TASK GOAL ::
An exact retyping of every record is required.
..........
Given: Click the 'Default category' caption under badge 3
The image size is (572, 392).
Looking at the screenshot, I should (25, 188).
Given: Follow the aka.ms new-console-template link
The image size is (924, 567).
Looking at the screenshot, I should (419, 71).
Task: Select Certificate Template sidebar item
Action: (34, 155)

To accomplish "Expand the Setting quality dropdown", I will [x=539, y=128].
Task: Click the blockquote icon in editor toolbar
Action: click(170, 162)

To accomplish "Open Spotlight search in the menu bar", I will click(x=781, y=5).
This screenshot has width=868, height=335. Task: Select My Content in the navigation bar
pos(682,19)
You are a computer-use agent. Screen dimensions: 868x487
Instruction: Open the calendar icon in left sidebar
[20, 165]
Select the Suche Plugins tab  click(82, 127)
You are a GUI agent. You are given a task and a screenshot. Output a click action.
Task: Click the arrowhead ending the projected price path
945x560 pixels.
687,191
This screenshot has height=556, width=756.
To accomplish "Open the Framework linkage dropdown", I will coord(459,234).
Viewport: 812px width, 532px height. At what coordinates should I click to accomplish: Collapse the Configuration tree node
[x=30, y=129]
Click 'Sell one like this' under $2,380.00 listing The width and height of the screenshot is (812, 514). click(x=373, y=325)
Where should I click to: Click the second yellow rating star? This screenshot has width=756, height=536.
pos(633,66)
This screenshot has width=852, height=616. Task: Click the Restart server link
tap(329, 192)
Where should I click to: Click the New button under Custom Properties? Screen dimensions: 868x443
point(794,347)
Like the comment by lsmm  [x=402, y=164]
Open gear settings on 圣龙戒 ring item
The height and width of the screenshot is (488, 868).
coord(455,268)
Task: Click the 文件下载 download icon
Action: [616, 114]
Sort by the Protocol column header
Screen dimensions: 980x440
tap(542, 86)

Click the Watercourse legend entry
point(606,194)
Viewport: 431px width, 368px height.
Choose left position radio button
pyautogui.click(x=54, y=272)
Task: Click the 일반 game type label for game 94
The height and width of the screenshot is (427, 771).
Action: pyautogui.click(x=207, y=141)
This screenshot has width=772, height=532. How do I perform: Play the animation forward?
..........
ANSWER FOR THE TASK ::
Given: Click the 'Default category' caption under badge 3
The image size is (572, 392).
Looking at the screenshot, I should (25, 188).
Given: Follow the aka.ms new-console-template link
The image size is (924, 567).
Looking at the screenshot, I should (419, 71).
Task: Select Certificate Template sidebar item
Action: (34, 155)

To accomplish "Expand the Setting quality dropdown", I will [x=539, y=128].
Task: Click the blockquote icon in editor toolbar
Action: click(170, 162)

To accomplish "Open Spotlight search in the menu bar", I will click(x=781, y=5).
This screenshot has width=868, height=335. Task: Select My Content in the navigation bar
pos(682,19)
You are a computer-use agent. Screen dimensions: 868x487
Instruction: Open the calendar icon in left sidebar
[20, 165]
Select the Suche Plugins tab  click(82, 127)
You are a GUI agent. You are given a task and a screenshot. Output a click action.
Task: Click the arrowhead ending the projected price path
945x560 pixels.
687,191
This screenshot has height=556, width=756.
To accomplish "Open the Framework linkage dropdown", I will coord(459,234).
Viewport: 812px width, 532px height. At what coordinates should I click to accomplish: Collapse the Configuration tree node
[x=30, y=129]
Click 'Sell one like this' under $2,380.00 listing The width and height of the screenshot is (812, 514). click(x=373, y=325)
Where should I click to: Click the second yellow rating star? This screenshot has width=756, height=536.
pos(633,66)
This screenshot has width=852, height=616. Task: Click the Restart server link
tap(329, 192)
Where should I click to: Click the New button under Custom Properties? Screen dimensions: 868x443
point(794,347)
Like the comment by lsmm  [x=402, y=164]
Open gear settings on 圣龙戒 ring item
The height and width of the screenshot is (488, 868).
coord(455,268)
Task: Click the 文件下载 download icon
Action: [616, 114]
Sort by the Protocol column header
Screen dimensions: 980x440
tap(542, 86)

Click the Watercourse legend entry
point(606,194)
Viewport: 431px width, 368px height.
Choose left position radio button
pyautogui.click(x=54, y=272)
Task: Click the 일반 game type label for game 94
The height and width of the screenshot is (427, 771).
Action: pyautogui.click(x=207, y=141)
This screenshot has width=772, height=532. How do I perform: Play the animation forward?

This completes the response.